To be done:
In the records from the first line through the line containing "2025 (717, 1697)", swap "Youtube" for "YouTube" and reproduce those lines with nothing else changed.

(Target pointing data)
▽
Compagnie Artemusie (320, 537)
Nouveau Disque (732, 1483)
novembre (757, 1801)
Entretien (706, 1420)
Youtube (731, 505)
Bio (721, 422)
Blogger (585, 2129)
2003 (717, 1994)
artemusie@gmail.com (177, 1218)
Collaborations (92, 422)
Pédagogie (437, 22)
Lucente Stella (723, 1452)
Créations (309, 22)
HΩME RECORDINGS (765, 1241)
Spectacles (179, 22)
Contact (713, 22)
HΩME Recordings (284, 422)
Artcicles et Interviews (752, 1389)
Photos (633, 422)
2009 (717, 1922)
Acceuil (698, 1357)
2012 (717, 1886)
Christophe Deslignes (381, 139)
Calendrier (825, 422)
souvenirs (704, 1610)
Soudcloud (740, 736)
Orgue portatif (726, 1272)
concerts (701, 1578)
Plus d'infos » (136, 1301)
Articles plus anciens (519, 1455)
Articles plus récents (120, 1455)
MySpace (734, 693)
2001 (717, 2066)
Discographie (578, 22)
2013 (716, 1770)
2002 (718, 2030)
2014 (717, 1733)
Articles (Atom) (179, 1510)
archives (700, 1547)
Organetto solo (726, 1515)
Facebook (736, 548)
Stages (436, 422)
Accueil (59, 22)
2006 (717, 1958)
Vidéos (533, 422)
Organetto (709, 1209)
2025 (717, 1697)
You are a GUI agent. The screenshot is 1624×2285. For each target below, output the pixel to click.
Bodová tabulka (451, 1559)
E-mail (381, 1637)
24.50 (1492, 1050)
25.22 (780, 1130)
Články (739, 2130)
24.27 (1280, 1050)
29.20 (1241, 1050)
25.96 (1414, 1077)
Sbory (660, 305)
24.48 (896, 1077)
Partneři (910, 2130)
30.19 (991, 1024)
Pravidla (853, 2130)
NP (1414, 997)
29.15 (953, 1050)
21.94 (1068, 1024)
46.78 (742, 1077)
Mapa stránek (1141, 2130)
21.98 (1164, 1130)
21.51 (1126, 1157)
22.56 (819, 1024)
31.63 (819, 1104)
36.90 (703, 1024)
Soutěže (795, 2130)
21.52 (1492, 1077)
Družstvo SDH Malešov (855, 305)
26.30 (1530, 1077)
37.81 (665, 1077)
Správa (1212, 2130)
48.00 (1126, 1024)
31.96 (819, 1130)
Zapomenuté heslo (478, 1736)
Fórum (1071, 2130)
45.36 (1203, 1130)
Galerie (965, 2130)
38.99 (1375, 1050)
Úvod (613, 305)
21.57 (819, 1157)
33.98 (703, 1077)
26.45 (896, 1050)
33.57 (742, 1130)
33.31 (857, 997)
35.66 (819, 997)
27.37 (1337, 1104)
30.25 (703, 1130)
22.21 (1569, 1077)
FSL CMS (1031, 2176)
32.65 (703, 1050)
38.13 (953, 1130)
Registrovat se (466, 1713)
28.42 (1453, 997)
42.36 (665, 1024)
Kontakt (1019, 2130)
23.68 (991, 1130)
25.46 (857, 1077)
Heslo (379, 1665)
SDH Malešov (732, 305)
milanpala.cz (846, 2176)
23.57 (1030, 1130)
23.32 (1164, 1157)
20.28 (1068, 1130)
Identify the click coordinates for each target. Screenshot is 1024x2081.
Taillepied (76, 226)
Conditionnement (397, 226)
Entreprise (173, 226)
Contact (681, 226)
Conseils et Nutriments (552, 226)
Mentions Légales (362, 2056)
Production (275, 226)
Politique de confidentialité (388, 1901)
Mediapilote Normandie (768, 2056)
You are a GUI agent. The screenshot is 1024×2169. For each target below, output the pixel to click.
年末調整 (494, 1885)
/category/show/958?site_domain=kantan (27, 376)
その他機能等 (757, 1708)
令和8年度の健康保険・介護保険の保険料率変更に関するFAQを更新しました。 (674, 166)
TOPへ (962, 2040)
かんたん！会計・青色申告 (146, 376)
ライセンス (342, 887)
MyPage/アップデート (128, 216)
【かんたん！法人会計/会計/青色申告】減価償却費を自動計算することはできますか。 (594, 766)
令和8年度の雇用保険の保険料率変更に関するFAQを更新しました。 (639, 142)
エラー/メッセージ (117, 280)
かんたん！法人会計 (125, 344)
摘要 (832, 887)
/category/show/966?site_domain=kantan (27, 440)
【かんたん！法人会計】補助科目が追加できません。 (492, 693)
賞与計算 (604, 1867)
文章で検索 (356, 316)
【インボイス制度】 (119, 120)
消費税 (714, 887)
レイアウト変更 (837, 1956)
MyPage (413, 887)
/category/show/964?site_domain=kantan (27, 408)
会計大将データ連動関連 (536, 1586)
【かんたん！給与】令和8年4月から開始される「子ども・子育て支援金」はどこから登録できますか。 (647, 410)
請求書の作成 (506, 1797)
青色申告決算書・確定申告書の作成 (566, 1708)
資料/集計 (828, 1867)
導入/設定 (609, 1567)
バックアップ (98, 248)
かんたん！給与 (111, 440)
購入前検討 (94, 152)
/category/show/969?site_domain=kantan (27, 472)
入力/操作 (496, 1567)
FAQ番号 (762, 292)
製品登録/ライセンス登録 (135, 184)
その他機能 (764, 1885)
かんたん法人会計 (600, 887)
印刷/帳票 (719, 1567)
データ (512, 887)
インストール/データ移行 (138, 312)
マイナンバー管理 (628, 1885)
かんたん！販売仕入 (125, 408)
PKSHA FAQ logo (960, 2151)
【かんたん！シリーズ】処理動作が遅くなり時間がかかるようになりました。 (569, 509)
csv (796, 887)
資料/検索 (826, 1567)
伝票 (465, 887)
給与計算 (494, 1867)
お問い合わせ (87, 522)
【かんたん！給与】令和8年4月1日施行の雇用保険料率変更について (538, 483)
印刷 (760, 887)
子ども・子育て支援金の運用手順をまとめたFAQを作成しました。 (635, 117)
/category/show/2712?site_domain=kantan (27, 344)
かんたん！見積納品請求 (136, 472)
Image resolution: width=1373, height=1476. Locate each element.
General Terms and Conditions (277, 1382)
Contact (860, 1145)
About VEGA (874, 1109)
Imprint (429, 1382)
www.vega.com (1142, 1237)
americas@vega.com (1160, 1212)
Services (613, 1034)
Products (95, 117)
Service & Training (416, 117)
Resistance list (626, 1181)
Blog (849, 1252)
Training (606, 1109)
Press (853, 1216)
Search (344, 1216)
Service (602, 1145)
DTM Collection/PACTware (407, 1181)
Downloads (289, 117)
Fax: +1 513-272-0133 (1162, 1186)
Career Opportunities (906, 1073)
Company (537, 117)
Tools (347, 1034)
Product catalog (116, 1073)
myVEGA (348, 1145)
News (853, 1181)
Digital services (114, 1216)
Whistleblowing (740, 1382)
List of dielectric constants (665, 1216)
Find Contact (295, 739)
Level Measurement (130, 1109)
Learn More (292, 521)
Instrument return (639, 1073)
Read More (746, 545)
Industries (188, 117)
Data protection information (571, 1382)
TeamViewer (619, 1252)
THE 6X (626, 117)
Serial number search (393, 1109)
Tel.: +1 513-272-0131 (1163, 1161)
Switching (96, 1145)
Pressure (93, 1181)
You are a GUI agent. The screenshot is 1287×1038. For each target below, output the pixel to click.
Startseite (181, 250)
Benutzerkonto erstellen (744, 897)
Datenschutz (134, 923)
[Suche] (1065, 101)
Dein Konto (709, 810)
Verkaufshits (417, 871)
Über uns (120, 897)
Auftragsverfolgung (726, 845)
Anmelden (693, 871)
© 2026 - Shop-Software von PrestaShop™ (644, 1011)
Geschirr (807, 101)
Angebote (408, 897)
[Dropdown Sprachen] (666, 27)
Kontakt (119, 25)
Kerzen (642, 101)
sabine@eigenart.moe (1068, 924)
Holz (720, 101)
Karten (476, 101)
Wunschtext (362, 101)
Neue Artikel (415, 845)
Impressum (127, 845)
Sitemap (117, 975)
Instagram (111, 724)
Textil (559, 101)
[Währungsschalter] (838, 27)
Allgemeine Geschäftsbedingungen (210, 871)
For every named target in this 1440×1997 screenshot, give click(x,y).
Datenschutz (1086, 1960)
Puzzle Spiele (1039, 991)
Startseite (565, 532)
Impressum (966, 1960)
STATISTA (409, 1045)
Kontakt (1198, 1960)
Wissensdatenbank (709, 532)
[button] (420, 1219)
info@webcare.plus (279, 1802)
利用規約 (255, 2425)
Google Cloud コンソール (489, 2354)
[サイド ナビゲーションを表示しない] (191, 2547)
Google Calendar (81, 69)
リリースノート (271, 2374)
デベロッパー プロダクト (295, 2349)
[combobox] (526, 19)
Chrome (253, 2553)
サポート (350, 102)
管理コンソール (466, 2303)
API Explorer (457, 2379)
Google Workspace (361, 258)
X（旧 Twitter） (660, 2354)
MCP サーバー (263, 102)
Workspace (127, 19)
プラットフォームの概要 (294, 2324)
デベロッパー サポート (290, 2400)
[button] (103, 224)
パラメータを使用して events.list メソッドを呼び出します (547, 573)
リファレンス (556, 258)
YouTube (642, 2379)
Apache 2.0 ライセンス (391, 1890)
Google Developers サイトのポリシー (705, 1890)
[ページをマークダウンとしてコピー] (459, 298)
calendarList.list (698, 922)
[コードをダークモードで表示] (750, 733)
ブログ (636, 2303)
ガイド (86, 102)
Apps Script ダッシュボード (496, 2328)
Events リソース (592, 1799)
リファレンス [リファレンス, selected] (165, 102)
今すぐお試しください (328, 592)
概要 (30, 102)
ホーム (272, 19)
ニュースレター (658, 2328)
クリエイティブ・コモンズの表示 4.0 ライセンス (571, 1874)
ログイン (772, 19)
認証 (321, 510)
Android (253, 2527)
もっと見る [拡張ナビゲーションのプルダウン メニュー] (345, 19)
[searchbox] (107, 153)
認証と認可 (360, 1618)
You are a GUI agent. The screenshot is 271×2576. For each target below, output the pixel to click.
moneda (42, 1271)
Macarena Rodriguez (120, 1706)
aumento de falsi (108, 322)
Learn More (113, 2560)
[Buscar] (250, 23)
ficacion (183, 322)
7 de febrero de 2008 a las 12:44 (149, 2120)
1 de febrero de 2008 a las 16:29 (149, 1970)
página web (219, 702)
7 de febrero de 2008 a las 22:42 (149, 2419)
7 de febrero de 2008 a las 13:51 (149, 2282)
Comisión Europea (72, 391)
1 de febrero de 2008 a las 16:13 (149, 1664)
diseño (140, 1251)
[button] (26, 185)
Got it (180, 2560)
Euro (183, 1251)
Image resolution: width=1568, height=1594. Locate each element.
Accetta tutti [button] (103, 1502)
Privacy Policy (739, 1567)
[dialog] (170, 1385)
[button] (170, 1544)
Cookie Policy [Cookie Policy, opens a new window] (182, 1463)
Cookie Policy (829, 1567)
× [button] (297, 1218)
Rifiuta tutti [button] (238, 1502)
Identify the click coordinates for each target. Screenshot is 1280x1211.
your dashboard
△
Task answer:
Compagnie Artemusie (320, 537)
Nouveau Disque (732, 1483)
novembre (757, 1801)
Entretien (706, 1420)
YouTube (731, 505)
Bio (721, 422)
Blogger (585, 2129)
2003 (717, 1994)
artemusie@gmail.com (177, 1218)
Collaborations (92, 422)
Pédagogie (437, 22)
Lucente Stella (723, 1452)
Créations (309, 22)
HΩME RECORDINGS (765, 1241)
Spectacles (179, 22)
Contact (713, 22)
HΩME Recordings (284, 422)
Artcicles et Interviews (752, 1389)
Photos (633, 422)
2009 (717, 1922)
Acceuil (698, 1357)
2012 (717, 1886)
Christophe Deslignes (381, 139)
Calendrier (825, 422)
souvenirs (704, 1610)
Soudcloud (740, 736)
Orgue portatif (726, 1272)
concerts (701, 1578)
Plus d'infos » (136, 1301)
Articles plus anciens (519, 1455)
Articles plus récents (120, 1455)
MySpace (734, 693)
2001 (717, 2066)
Discographie (578, 22)
2013 (716, 1770)
2002 (718, 2030)
2014 (717, 1733)
Articles (Atom) (179, 1510)
archives (700, 1547)
Organetto solo (726, 1515)
Facebook (736, 548)
Stages (436, 422)
Accueil (59, 22)
2006 (717, 1958)
Vidéos (533, 422)
Organetto (709, 1209)
2025 (717, 1697)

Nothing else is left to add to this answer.